According to Morris Flaum, MD, who is CEO of a multispecialty physician foundation that is affiliated with California Pacific, the hepatology/GI program was started because of the scarcity of hepatologists available to care for the hospital’s liver transplant and complex liver disease inpatients. The medical group’s hepatologists had originally planned to recruit a hospitalist who was a hepatologist, but when it couldn’t find one willing to focus on inpatient care, it hired a general medicine hospitalist instead.
In stepped Guy Lubliner, MD, fresh from an internal medicine residency at Barnes-Jewish Hospital in St. Louis, Mo. "I’d had no specific hepatology experience, so I knew this position was going to be a challenge," he says. "I saw it as a way to round out my education, learn about complex liver and gastrointestinal medicine, improve my skills, and become a better hospitalist."
He ramped up quickly, reading journals and rounding daily with a hepatologist for four months. He soon realized that although his patients were hospitalized for liver issues, they often had multiple conditions, including diabetes and coronary artery disease, which his training had prepared him to manage.
"While specialists focus on treating the liver, the hepatology hospitalists are able to think more broadly and diagnose a variety of non-hepatological disease, from bacterial endocarditis to rheumatologic conditions," Dr. Lubliner says.
Pam K. Grewall, MD, who joined California Pacific two years ago, recalls a case in which she discovered mildly elevated calcium levels in a patient about to undergo a liver transplant. Other physicians might have readily dismissed the finding “which turned out to be an indication of a parathyroid adenoma that had to be removed before the transplant.
"Hospitalists are trained to catch subtle signs like that," she says. "When you’re trained in internal medicine, it’s all in the details."
Over five years, the group has expanded to four hepatology hospitalists who focus primarily on liver transplant and complex gastroenterology patients. Two physicians provide 24/7 coverage on a week-on, week-off basis.

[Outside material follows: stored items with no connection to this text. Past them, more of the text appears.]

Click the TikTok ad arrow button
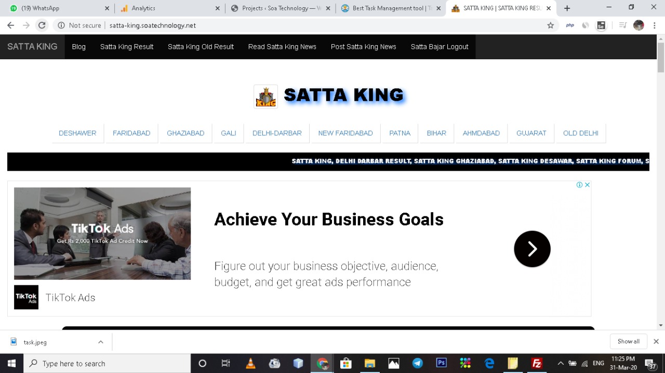The height and width of the screenshot is (373, 665). coord(532,249)
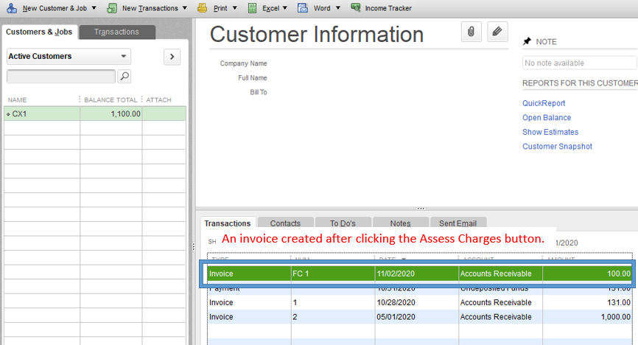Click the Excel toolbar icon
This screenshot has height=345, width=638.
[x=252, y=8]
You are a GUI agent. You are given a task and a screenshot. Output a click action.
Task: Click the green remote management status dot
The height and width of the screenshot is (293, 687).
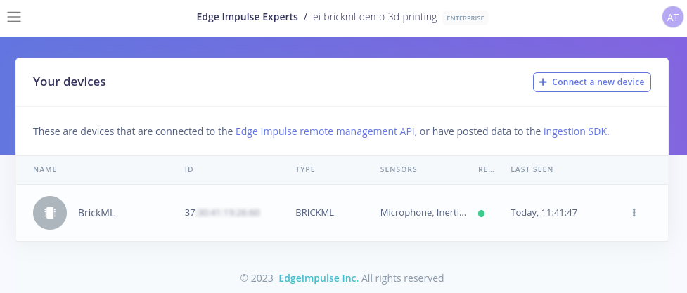[481, 214]
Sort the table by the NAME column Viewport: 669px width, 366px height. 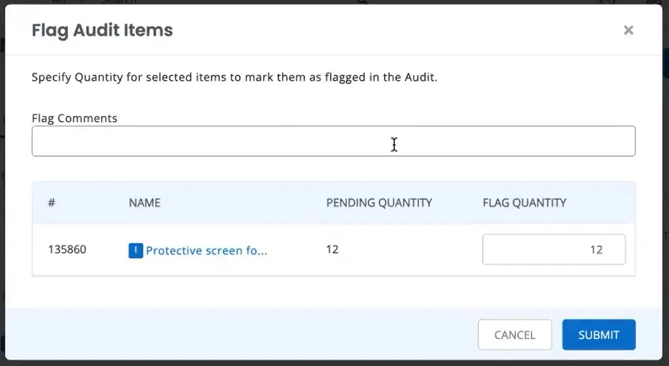[144, 202]
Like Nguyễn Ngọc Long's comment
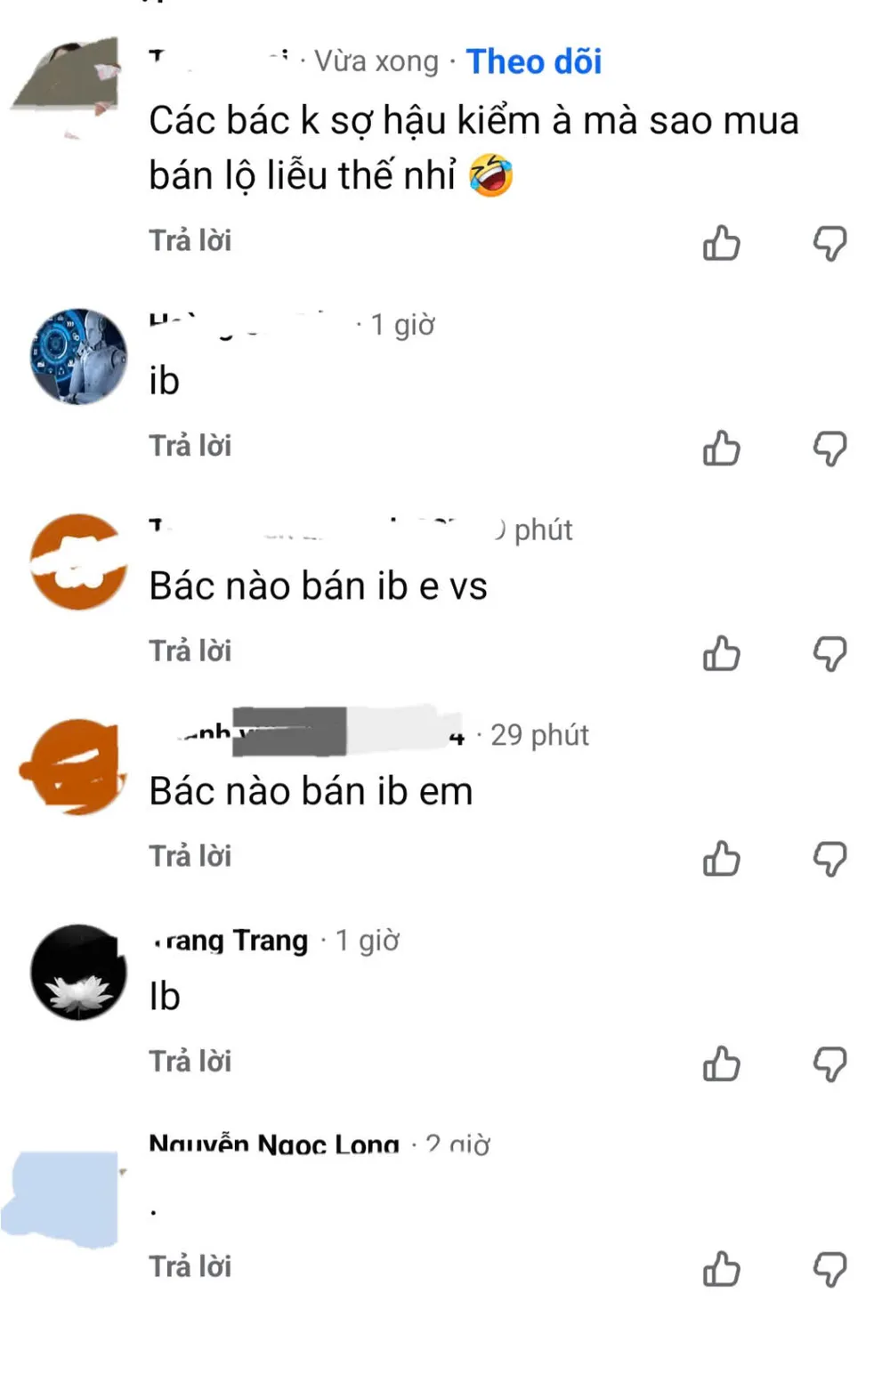The height and width of the screenshot is (1382, 890). pyautogui.click(x=722, y=1269)
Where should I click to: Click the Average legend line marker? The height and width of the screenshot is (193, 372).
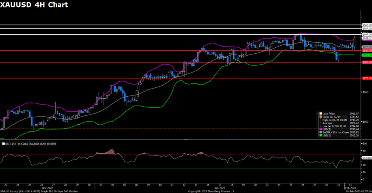point(321,123)
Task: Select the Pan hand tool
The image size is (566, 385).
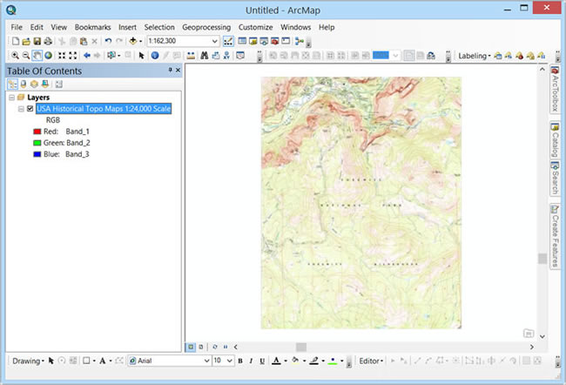Action: click(37, 55)
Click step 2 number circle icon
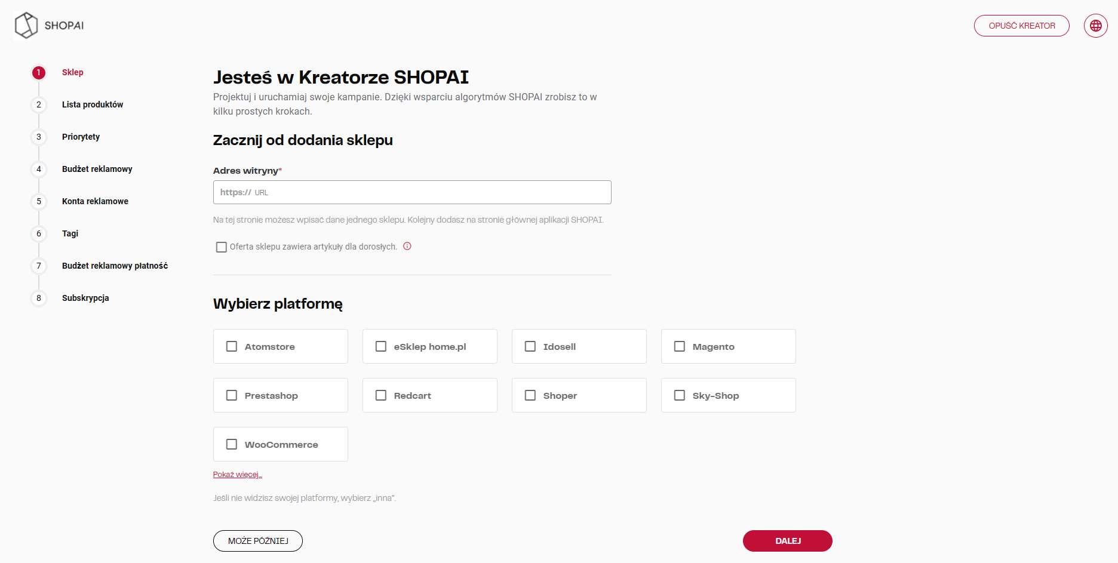The height and width of the screenshot is (563, 1118). coord(39,105)
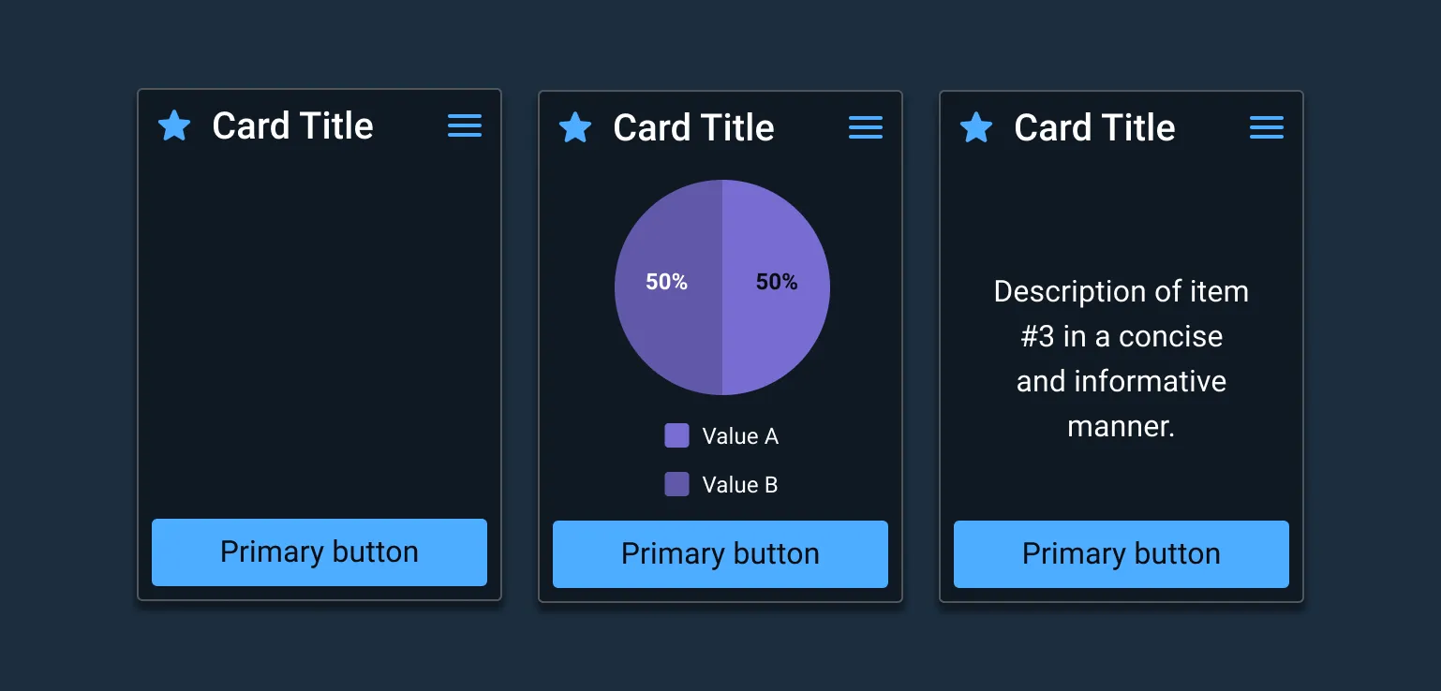Open the hamburger menu on the rightmost card
The width and height of the screenshot is (1441, 691).
(x=1266, y=127)
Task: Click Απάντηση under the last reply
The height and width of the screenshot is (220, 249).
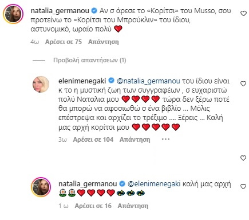Action: 133,206
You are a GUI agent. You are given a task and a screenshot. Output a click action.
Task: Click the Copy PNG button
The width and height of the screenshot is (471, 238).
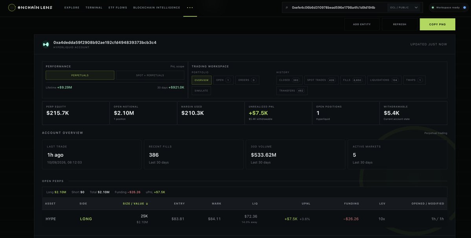click(437, 24)
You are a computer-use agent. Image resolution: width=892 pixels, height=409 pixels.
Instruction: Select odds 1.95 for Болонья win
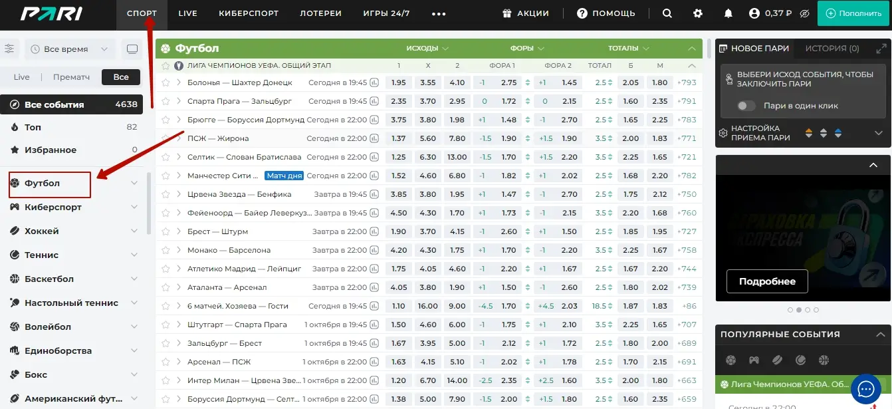[x=398, y=82]
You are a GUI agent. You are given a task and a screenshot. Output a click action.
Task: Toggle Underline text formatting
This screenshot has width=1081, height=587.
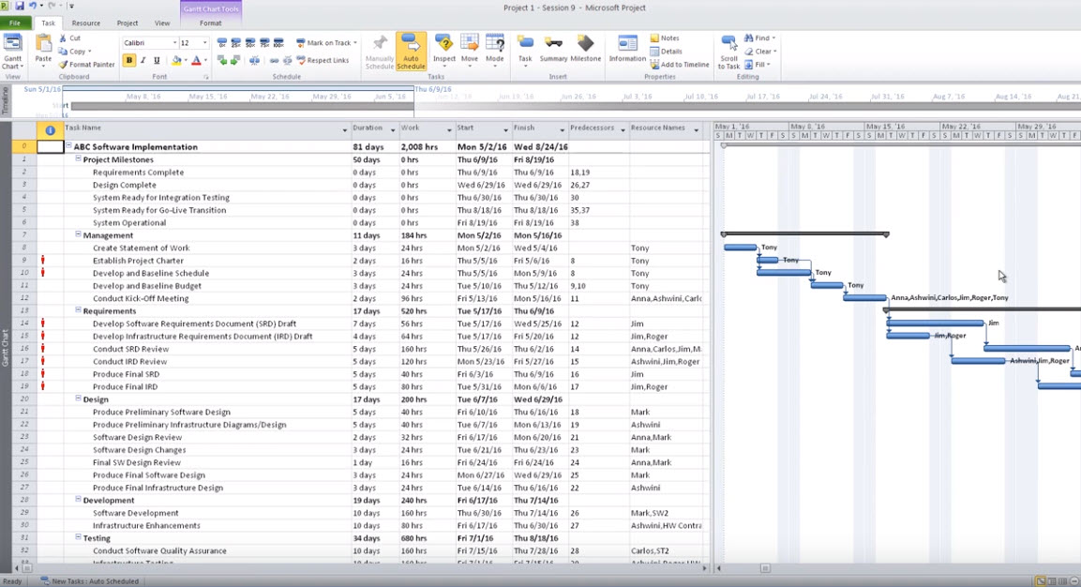click(157, 61)
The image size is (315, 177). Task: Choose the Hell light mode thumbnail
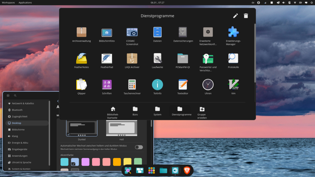point(121,128)
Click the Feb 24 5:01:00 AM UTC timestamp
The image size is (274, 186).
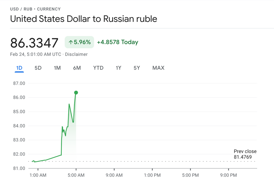click(36, 54)
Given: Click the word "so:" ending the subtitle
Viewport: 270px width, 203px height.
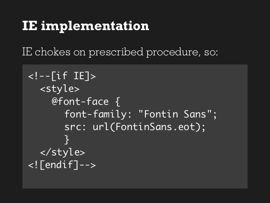Looking at the screenshot, I should pos(211,52).

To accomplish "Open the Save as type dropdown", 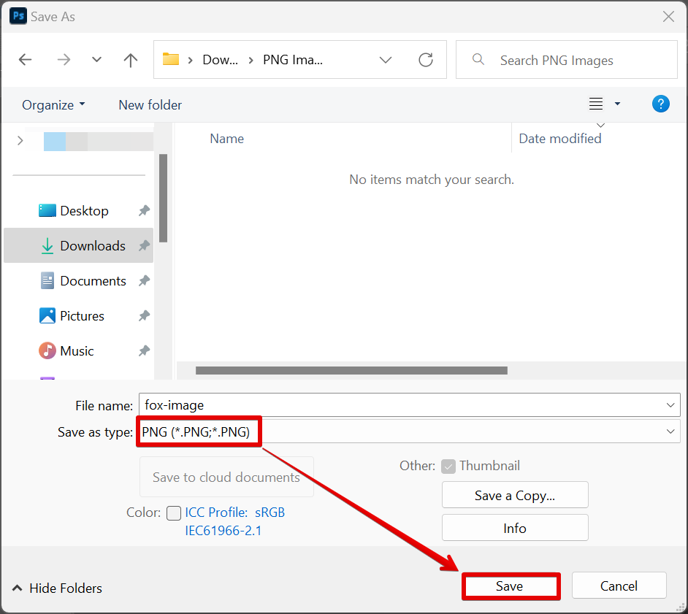I will (x=670, y=432).
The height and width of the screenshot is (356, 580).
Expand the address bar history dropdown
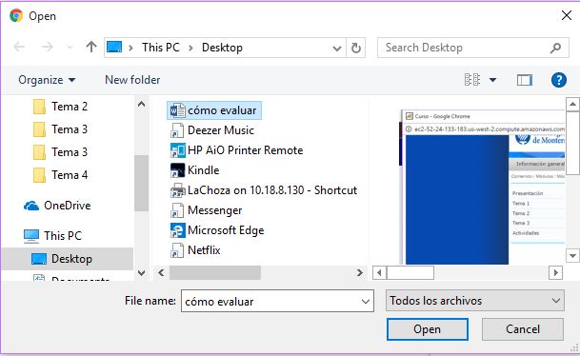(336, 48)
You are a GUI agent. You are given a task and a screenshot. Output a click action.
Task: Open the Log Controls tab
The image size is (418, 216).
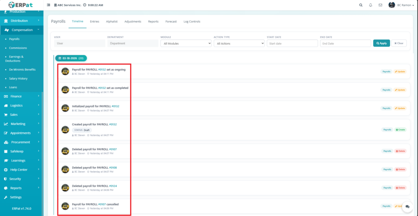[192, 21]
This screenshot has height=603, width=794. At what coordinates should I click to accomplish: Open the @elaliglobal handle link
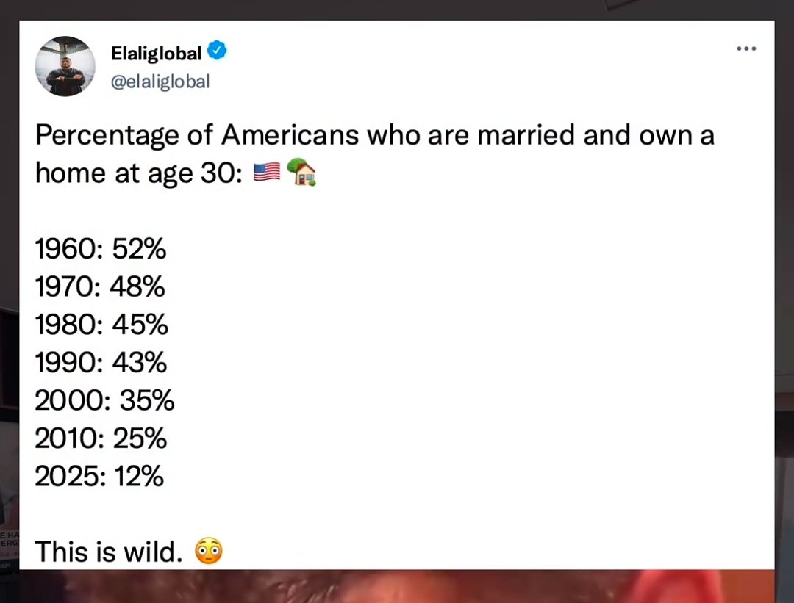(x=160, y=82)
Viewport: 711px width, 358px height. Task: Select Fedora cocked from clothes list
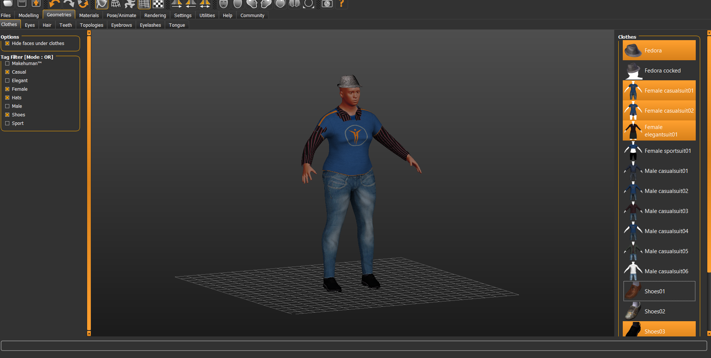coord(659,71)
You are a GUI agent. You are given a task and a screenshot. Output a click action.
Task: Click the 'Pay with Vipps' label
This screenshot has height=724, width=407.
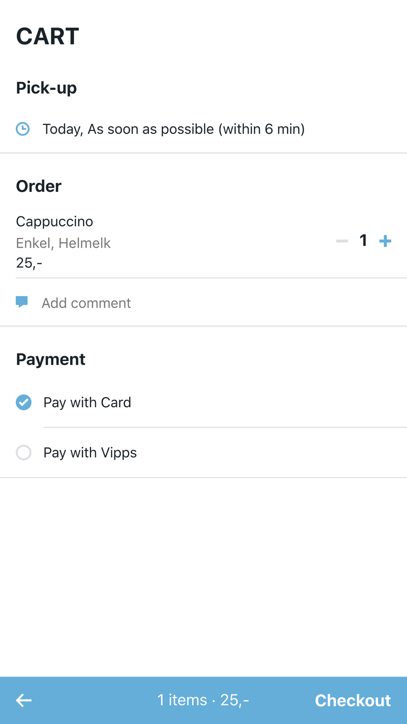tap(90, 452)
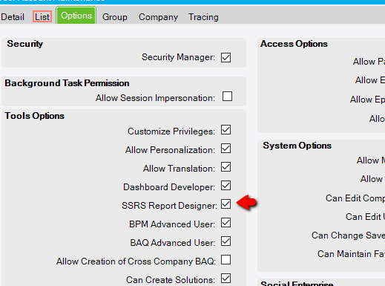Screen dimensions: 385x286
Task: Switch to the Detail tab
Action: point(13,17)
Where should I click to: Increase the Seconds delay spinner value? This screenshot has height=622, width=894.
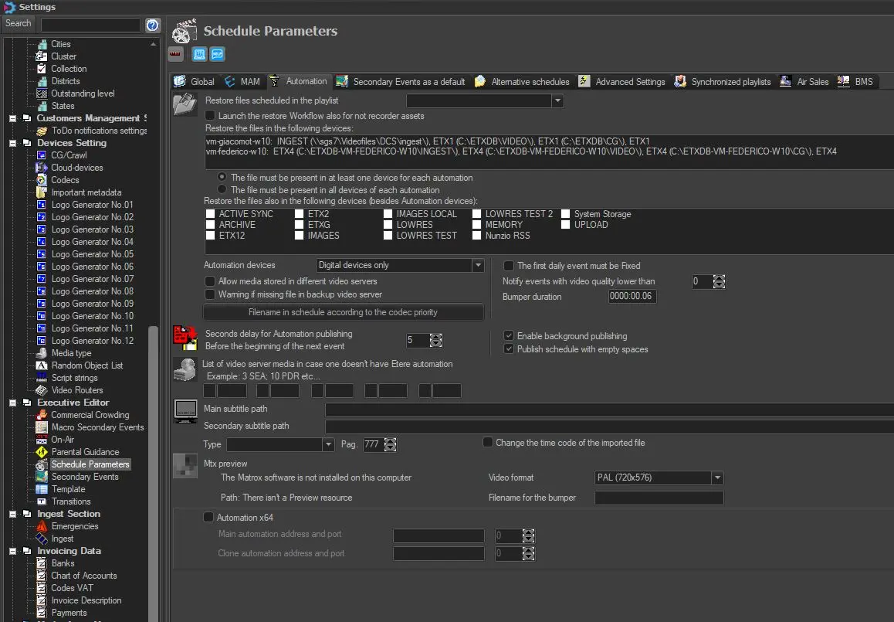436,336
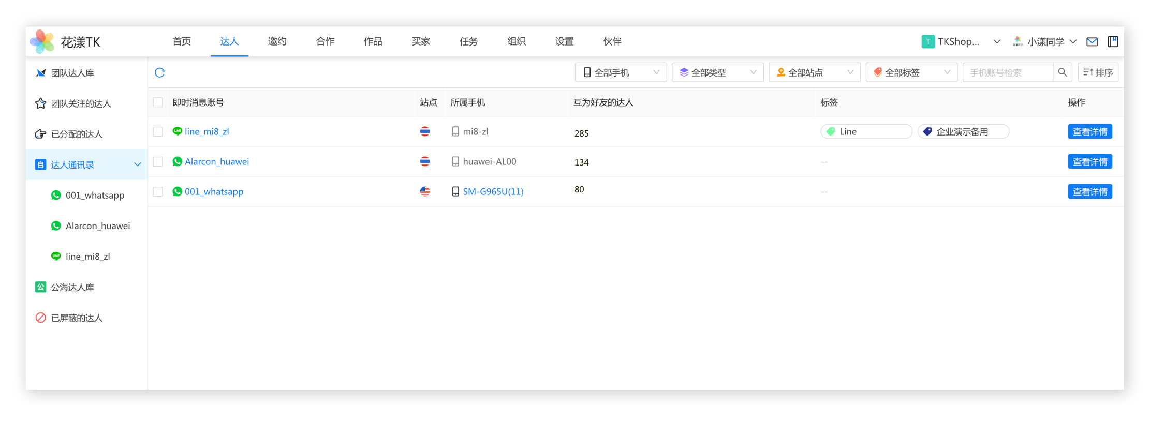
Task: Open the 全部手机 dropdown filter
Action: coord(620,72)
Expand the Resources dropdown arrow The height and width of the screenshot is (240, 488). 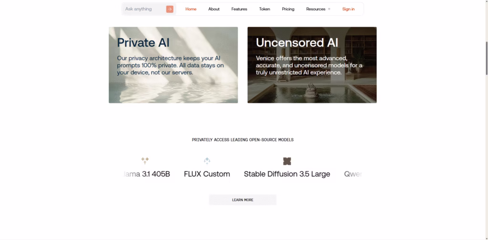coord(329,9)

Both Drs. Lubliner and Grewall enjoy the challenge of their work, although Dr. Grewall recalls having some reservations when she first began.
"I was worried about limiting myself to hepatology and GI," she says. "I thought that I might lose my skills in other areas, but that’s definitely not the case. I still use my breadth of knowledge, and every day I learn something new."
Dr. Lubliner occasionally considers becoming a hepatologist, but for now, he’s happy where he is. "If you’re truly an internal medicine physician at heart," he says, "the desire to subspecialize shouldn’t exist."
Yasmine Iqbal is a freelance writer based in Wallingford, Pa., who specializes in health care.